# I just found out about his one night stand that happened years ago...



## Heartbroken (Apr 12, 2008)

We are married for 14 years and we dated for 5 years prior. My husband recently confessed to me that he had a one night stand during the year before we were married. We were engaged at that point, it that counts. Anyway, He also told me that he was confused about a co worker now that he works with. He has confided in her things that he has never before told me until now. He said he felt as if he could not talk to me. This all happened 6 months ago. I am still hurt and confused. I thought we had a fairytale marriage. I was/am so naive. Since finding all of this out 6 months ago. I have been a wreck. I have also caught him looking at porn on the internet. He says it's nothing and that all men do it. I just feel like he's cheating on me all over again. How do i talk to him about this? I tell him i don't like him watching the porn. He told me that he was going to watch it and that he would hide it from me because of how it makes me feel. He said the only way to keep him from it would be to have the internet shut off. Why can't he just choose not to watch it since he knows that it is affecting our relationship? Please someone comment....

☆ ☆ ☆ ☆

REQUIRED TASK.
According to the forum post, how long did the couple date before they married? The records that come next are separate from the forum post.

☆ ☆ ☆ ☆

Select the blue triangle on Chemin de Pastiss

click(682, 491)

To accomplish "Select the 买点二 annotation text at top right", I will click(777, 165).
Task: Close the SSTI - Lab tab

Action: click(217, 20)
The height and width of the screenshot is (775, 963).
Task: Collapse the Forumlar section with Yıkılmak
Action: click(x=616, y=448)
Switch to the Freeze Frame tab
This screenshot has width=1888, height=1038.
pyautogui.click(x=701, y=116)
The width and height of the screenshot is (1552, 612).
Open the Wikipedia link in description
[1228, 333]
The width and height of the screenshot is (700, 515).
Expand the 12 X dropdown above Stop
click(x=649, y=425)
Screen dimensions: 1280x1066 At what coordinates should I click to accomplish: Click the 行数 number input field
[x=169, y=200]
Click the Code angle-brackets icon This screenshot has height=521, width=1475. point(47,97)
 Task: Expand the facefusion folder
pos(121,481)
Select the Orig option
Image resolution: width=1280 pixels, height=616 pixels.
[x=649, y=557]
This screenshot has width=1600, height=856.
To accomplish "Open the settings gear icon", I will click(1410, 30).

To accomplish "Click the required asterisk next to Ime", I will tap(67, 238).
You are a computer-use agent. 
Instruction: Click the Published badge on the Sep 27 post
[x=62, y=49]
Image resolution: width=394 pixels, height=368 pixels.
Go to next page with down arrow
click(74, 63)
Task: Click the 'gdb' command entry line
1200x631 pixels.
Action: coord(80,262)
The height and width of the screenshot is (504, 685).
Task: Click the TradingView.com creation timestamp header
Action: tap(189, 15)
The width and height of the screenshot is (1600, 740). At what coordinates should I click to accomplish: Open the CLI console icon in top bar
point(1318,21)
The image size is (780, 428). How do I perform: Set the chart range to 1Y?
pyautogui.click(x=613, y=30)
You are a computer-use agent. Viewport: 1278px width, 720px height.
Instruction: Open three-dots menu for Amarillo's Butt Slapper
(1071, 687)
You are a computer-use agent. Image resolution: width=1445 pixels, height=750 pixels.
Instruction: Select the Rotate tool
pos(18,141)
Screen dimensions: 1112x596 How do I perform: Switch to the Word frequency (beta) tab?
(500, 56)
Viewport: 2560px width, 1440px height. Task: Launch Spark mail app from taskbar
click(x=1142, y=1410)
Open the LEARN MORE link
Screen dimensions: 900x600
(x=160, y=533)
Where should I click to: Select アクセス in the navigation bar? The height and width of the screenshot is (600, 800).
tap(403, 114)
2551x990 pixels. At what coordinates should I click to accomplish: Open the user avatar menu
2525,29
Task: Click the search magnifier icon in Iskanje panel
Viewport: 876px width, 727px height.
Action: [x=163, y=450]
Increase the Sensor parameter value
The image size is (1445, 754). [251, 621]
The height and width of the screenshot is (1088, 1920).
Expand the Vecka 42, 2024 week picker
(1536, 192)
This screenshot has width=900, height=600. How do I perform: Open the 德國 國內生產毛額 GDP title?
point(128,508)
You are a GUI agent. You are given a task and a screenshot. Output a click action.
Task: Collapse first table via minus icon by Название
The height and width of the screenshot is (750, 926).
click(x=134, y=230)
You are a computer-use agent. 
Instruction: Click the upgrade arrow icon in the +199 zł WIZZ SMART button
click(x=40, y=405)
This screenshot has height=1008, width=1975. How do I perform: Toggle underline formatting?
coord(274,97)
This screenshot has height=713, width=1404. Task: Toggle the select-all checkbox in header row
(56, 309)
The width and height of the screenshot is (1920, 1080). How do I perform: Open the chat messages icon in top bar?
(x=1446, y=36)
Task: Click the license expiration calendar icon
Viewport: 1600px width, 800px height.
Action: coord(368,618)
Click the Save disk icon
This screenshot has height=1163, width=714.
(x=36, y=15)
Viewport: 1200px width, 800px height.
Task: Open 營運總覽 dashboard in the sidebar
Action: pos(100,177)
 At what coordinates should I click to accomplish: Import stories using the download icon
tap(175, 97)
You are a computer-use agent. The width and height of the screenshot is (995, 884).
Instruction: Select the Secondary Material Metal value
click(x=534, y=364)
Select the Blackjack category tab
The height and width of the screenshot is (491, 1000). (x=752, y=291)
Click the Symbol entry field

☆ ☆ ☆ ☆

ANSWER BELOW.
Five years.